To do: Revisit state space components - order and indexing

As a final product of this notebook we wish to obtain a simulated data set given prepsecified model parameters.

In [1]:
import pickle
import numpy as np
import math

As a first step, we supply all necessary inputs for the functionality.

In [2]:
# Import the final output of pyth_create_state_space, args
# In the modular implementation pyth_create_state_space will be called by by pyth_solve
# pyth_solve is executed before pyth_simulate
file_name = "args_file.pkl"
# Open the file for reading
file_object = open(file_name,'rb')  
# load the object from the file into var args
args = pickle.load(file_object)

In [3]:
# Import the final output of pyth_backward_induction, periods_emax
# In the modular implementation pyth_create_state_space will be called by by pyth_solve
# pyth_solve is executed before pyth_simulate
file_name = "periods_emax_file.pkl"
# Open the file for reading
file_object = open(file_name,'rb')  
# load the object from the file into var args
periods_emax = pickle.load(file_object)

In [4]:
# Unpack objects from agrs
states_all, states_number_period, mapping_states_index, max_states_period = args[0], args[1], args[2], args[3]

In [5]:
# Create additional variables: (in final version, to be supplied at initialization)
num_periods = 10
num_choices = 3
educ_max = 14
educ_min = 10

num_draws_emax = 500
num_agents_sim = 10
seed_emax = 635
seed_sim = 102

# Auxiliary calculation of the education dimension (in final verion, created in attributes dictionary)
educ_range = educ_max - educ_min + 1

In [6]:
# Set constants:
# (in final version, to be supplied in a seperate module)
MISSING_INT = -99
MISSING_FLOAT = -99.00

# (in final version, to be supplied at initialization)
mu = -0.56
delta = 0.98 # discount rate

In [7]:
# Specify the values of the model parameters, optim_paras
# (in final version, to be supplied at initialization or to be estimated)
gamma_0s1 = 5.406 # coef on b0, Blundell Table VIII, p. 1733
gamma_0s2 = 5.574
gamma_0s3 = 6.949
gamma_1s1 = 0.152 # coef on gamma0, Blundell Table VIII, p. 1733
gamma_1s2 = 0.229
gamma_1s3 = 0.306
g_s1      = 0.150 #coef on g(P), Blundell Table VIII, p. 1733
g_s2      = 0.096
g_s3      = 0.116
delta_s1  = 0.081 # coef on delta, Blundell Table VIII, p. 1733
delta_s2  = 0.057
delta_s3  = 0.073
theta_p   = 0.3 # rough average of coef values in Blundell Table IX, p. 1734
theta_f   = 0.1 # rough average of coef values in Blundell Table IX, p. 1734

# Add values of the standard diviations of the disturbanceas to the vector of model parameters
# For the backward indiction, the standard diviations are the additional (here, only) parameters needed.
sigma_1 = 2.00
sigma_2 = 2.50


optim_paras = [theta_p, 
               theta_f, 
               gamma_0s1, 
               gamma_0s2, 
               gamma_0s3, 
               gamma_1s1, 
               gamma_1s2, 
               gamma_1s3, 
               delta_s1, 
               delta_s2, 
               delta_s3, 
               g_s1, 
               g_s2, 
               g_s3,
               sigma_1,
               sigma_2,]

Next, we need to genrate draws of the error term distribution. There are two types of draws which come from the same distribution. 

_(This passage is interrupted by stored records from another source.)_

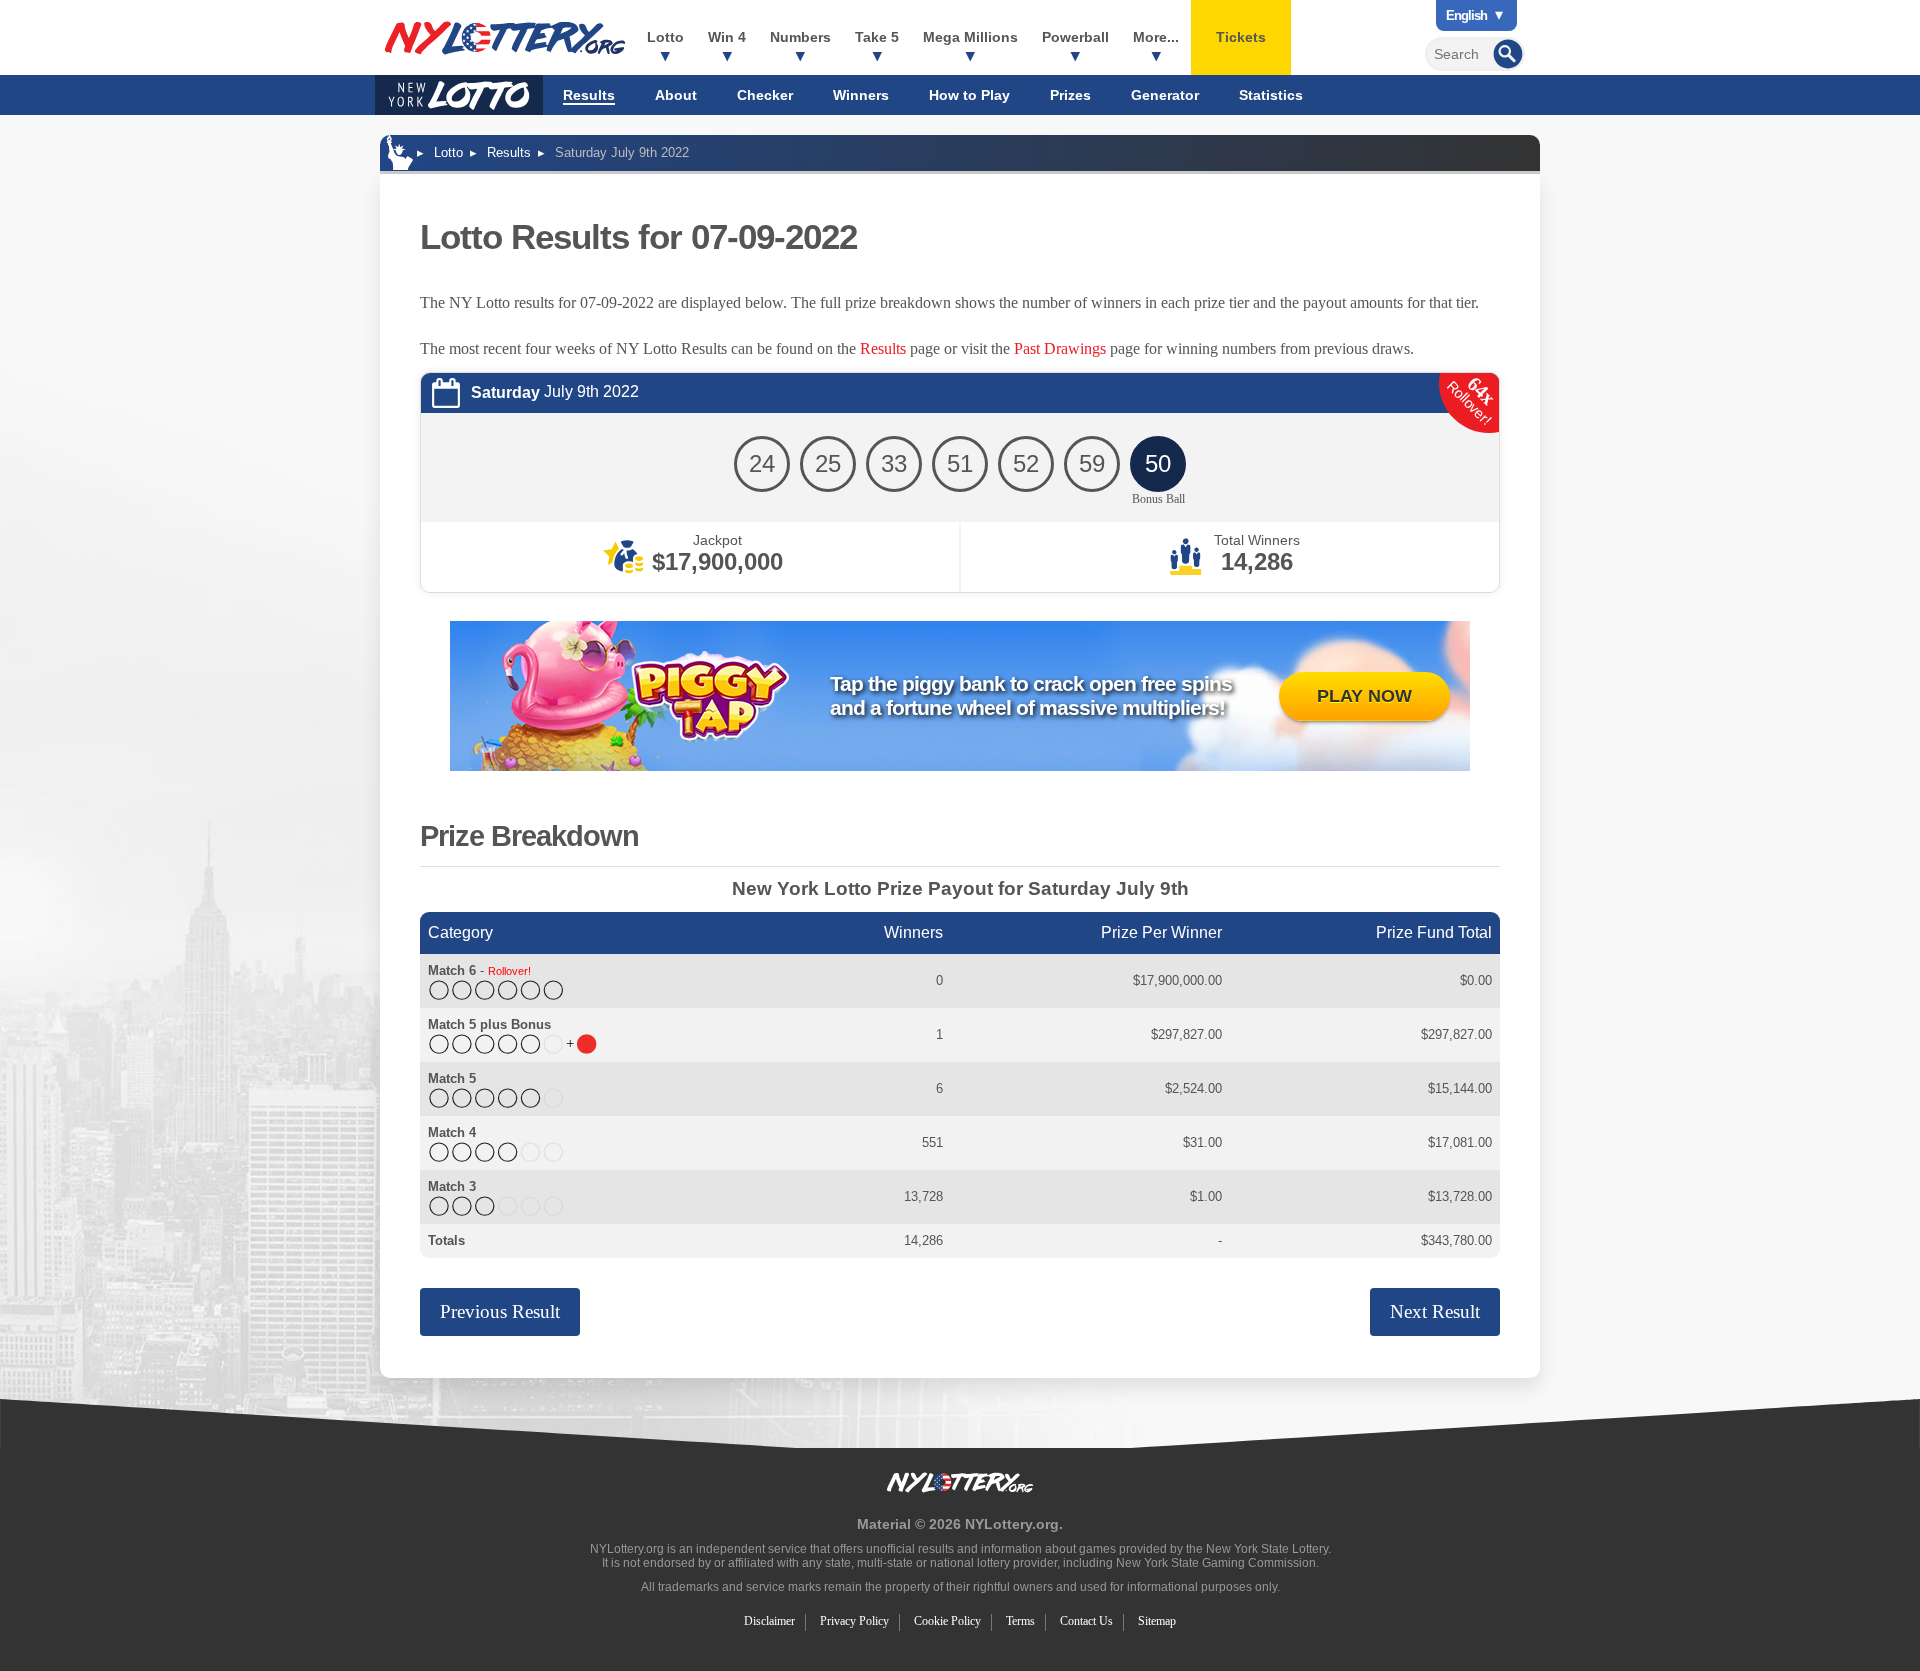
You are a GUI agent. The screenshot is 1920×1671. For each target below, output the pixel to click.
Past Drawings (1060, 348)
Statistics (1271, 95)
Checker (765, 95)
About (676, 95)
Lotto (665, 37)
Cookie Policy (947, 1621)
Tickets (1241, 37)
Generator (1165, 95)
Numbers (800, 37)
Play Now (1364, 696)
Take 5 (877, 37)
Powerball (1075, 37)
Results (589, 95)
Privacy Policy (854, 1621)
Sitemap (1157, 1621)
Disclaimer (769, 1621)
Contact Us (1086, 1621)
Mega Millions (970, 37)
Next (1435, 1311)
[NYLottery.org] (505, 38)
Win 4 (727, 37)
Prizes (1070, 95)
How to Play (969, 95)
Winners (861, 95)
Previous (500, 1311)
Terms (1020, 1621)
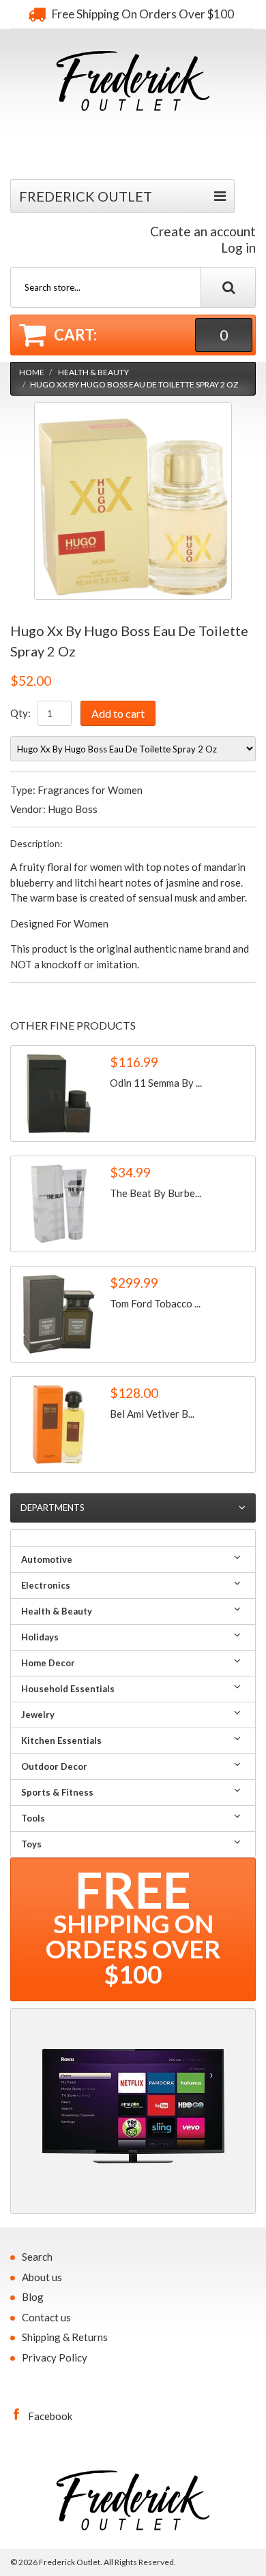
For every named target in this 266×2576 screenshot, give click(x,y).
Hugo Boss (73, 809)
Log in (238, 247)
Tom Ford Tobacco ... (155, 1303)
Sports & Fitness (57, 1792)
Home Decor (48, 1662)
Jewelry (38, 1714)
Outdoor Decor (54, 1766)
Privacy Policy (54, 2357)
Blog (33, 2297)
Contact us (46, 2317)
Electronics (45, 1585)
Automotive (46, 1559)
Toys (31, 1844)
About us (42, 2277)
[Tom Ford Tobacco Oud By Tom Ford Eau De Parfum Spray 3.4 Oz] (59, 1314)
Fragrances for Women (90, 790)
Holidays (40, 1637)
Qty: (20, 713)
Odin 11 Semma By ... (156, 1083)
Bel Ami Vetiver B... (152, 1414)
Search (37, 2257)
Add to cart (118, 713)
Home (31, 372)
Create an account (203, 231)
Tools (33, 1818)
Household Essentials (68, 1688)
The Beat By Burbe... (155, 1193)
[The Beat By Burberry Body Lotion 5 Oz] (59, 1204)
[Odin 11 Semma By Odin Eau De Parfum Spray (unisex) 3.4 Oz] (59, 1093)
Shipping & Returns (65, 2337)
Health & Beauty (93, 372)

First, we need draws which let us numerically integrate out the error term in a Monte Carlo simulation procedure. This is necessary for computing the continuation values and, ultimately, the value functions and the model's solution. Integating out the error term represents the process in which individuals in the model form expectations about the future. Assuming rational expectations and a known error term distribution up to its parameters, individuals take the possible realization of the error terms into account by computing the expected continuatio values over the distribution of the errors. For every period we simmulate num_draws_emax draws from the error term distribution. This has been done in the backward induction procedure.

Second, we need another set of draws to represent our simulated reality. In our model, at the beginning of every new period, individuals are hit by a productivity shock. They are aware of the realization of the shock when making their labor supply choice for the period. For every period, we simmulate num_agents_sim draws of the error term distribution.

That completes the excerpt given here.